▸ Dalle informazioni
1 – Spiega in una-tre frasi che cosa, secondo il testo sullo Zambia, permise al paese di mantenere una posizione preminente nel Movimento dei non allineati.
2 – Per favore, porta avanti il testo sullo Zambia a partire dalla sua ultima frase.

▸ Testo selezionato
Vedi Zambia dell'anno: 2012 - 2013 - 2014 - 2015 - 2016
Ottenuta l’indipendenza dal Regno Unito nel 1964, lo Zambia (ex Rhodesia del Nord), assieme alla Tanzania, è stato per almeno un decennio il paese più avanzato sulla cosiddetta ‘linea del fronte’, ovvero sul confine tra gli stati indipendenti dell’Africa subsahariana e i paesi che invece si trovavano ancora sotto il dominio coloniale o erano governati da regimi razzisti, come Rhodesia del Sud e Sudafrica. Anche dopo l’indipendenza delle colonie portoghesi, lo Zambia è stato sempre coinvolto nella lotta contro i regimi dell’apartheid, tanto che il quartier generale del partito sudafricano African National Congress (Anc) si trovava nella capitale zambiana di Lusaka. Molti movimenti di liberazione nazionale dell’Africa australe, dallo Swapo (South West Africa People’s Organization) allo Zapu (Zimbabwe African People’s Union) e allo Zanu (Zimbabwe’s African National Union), trovarono appoggio politico e logistico in Zambia. Così come in Tanzania, anche in Zambia il primo presidente dell’indipendenza, Kenneth Kaunda, elaborò una versione nazionalista del pensiero socialista, nota come ‘umanesimo zambiano’. Ciò permise al paese di mantenere una posizione preminente nel Movimento dei non allineati (di cui Kaunda fu segretario dal 1970 al 1973), conservando però una certa distanza dai regimi comunisti, a differenza di quanto accadeva negli stati confinanti di seconda decolonizzazione, molto più schierati ideologicamente con il socialismo internazionale (nella versione cinese o russa).

▸ Dati forniti
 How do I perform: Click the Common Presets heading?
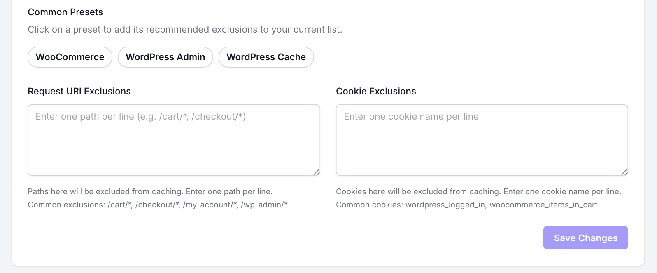(65, 12)
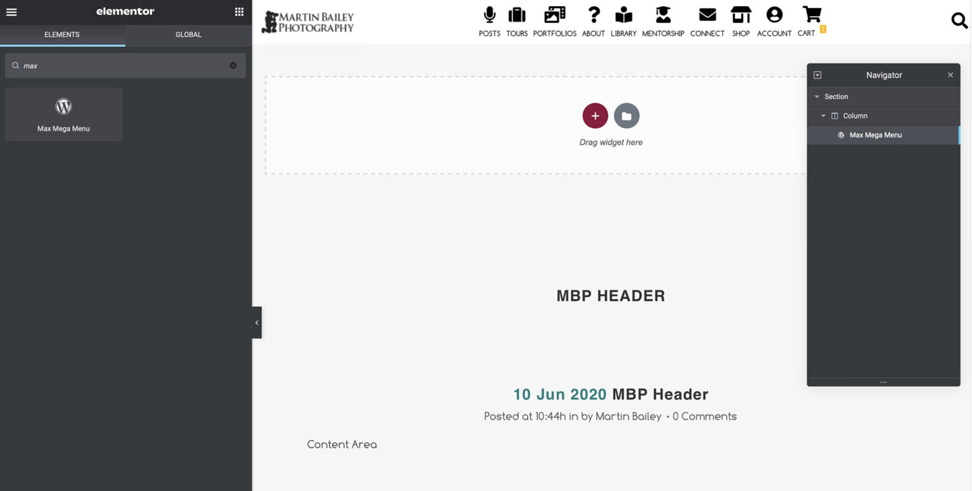
Task: Open the Elementor hamburger menu
Action: 11,12
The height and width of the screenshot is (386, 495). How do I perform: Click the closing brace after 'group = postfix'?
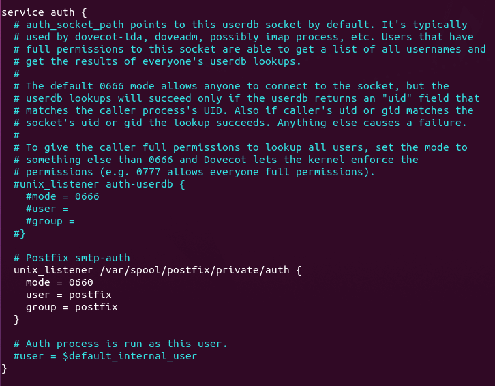(16, 319)
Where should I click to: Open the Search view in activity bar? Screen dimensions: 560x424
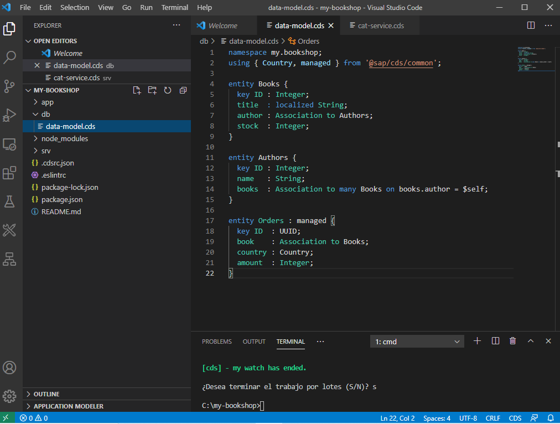[10, 57]
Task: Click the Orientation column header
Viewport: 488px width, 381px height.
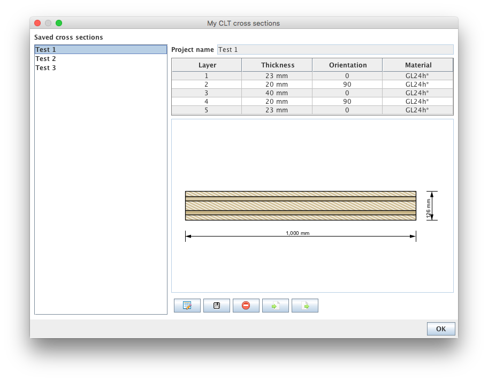Action: coord(348,65)
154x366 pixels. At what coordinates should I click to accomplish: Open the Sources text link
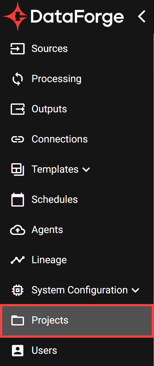pos(49,48)
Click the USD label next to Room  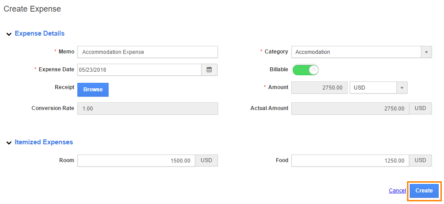pos(206,161)
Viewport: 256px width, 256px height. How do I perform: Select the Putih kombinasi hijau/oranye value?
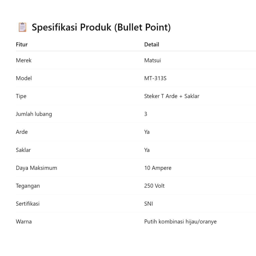[180, 222]
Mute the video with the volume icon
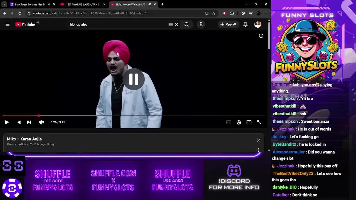Viewport: 356px width, 200px height. pos(41,122)
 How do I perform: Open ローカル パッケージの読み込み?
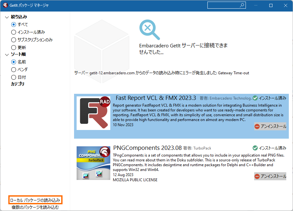coord(35,199)
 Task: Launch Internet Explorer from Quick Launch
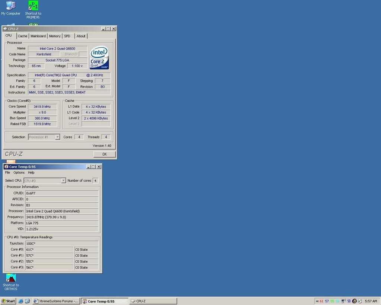[x=21, y=301]
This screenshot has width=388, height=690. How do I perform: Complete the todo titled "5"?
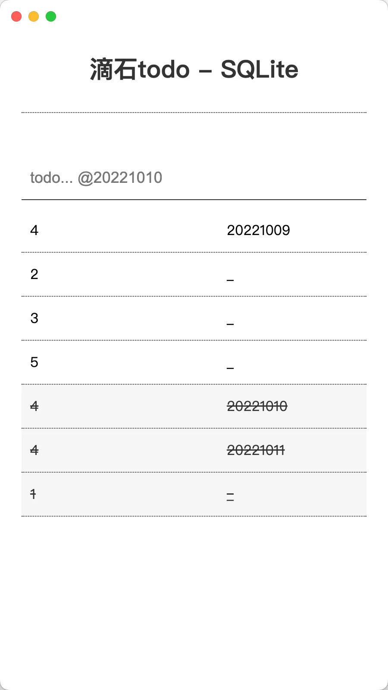[34, 362]
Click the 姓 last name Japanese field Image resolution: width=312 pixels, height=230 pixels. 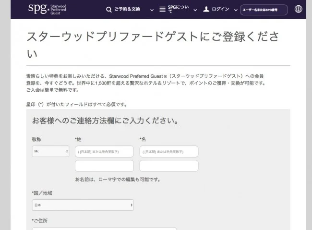[104, 151]
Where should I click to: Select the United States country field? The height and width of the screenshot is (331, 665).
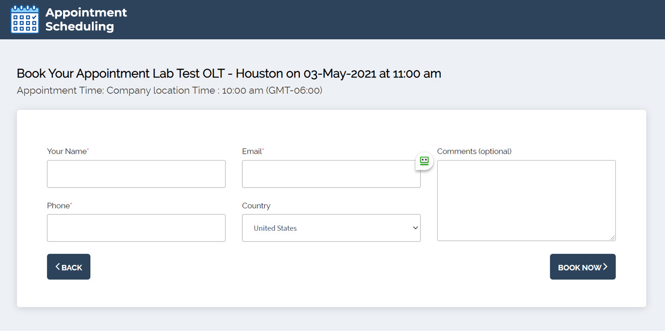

▸ Risposte fornite
1 – Fu l'elaborazione, da parte del primo presidente dell'indipendenza Kenneth Kaunda, di una versione nazionalista del pensiero socialista, nota come "umanesimo zambiano". Questo permise allo Zambia di avere un ruolo preminente tra i non allineati, conservando però una certa distanza dai regimi comunisti.

2 –
La fine della Guerra fredda ha ridotto la rilevanza strategica dello Zambia, che oggi è un membro autorevole della Sadc (la Comunità per lo sviluppo degli stati dell’Africa australe), guidata dal 2007 al 2008 da Levy Mwanawasa, terzo presidente del paese. Le relazioni con gli stati confinanti e con il Sudafrica sono buone nonostante lo Zambia lamenti lo strapotere economico e commerciale della potenza regionale.
Durante il periodo di presidenza della Sadc, Mwanawasa si è distinto per la sua dura presa di posizione nei confronti di Robert Mugabe che all’epoca si trovava alle prese con una difficile e contestata rielezione in Zimbabwe. La malattia e la morte improvvisa di Mwanawasa, pochi giorni dopo una dichiarazione di fuoco contro Mugabe, ha certamente impedito che lo Zambia continuasse a svolgere un ruolo di primo piano nella soluzione dell’impasse in Zimbabwe.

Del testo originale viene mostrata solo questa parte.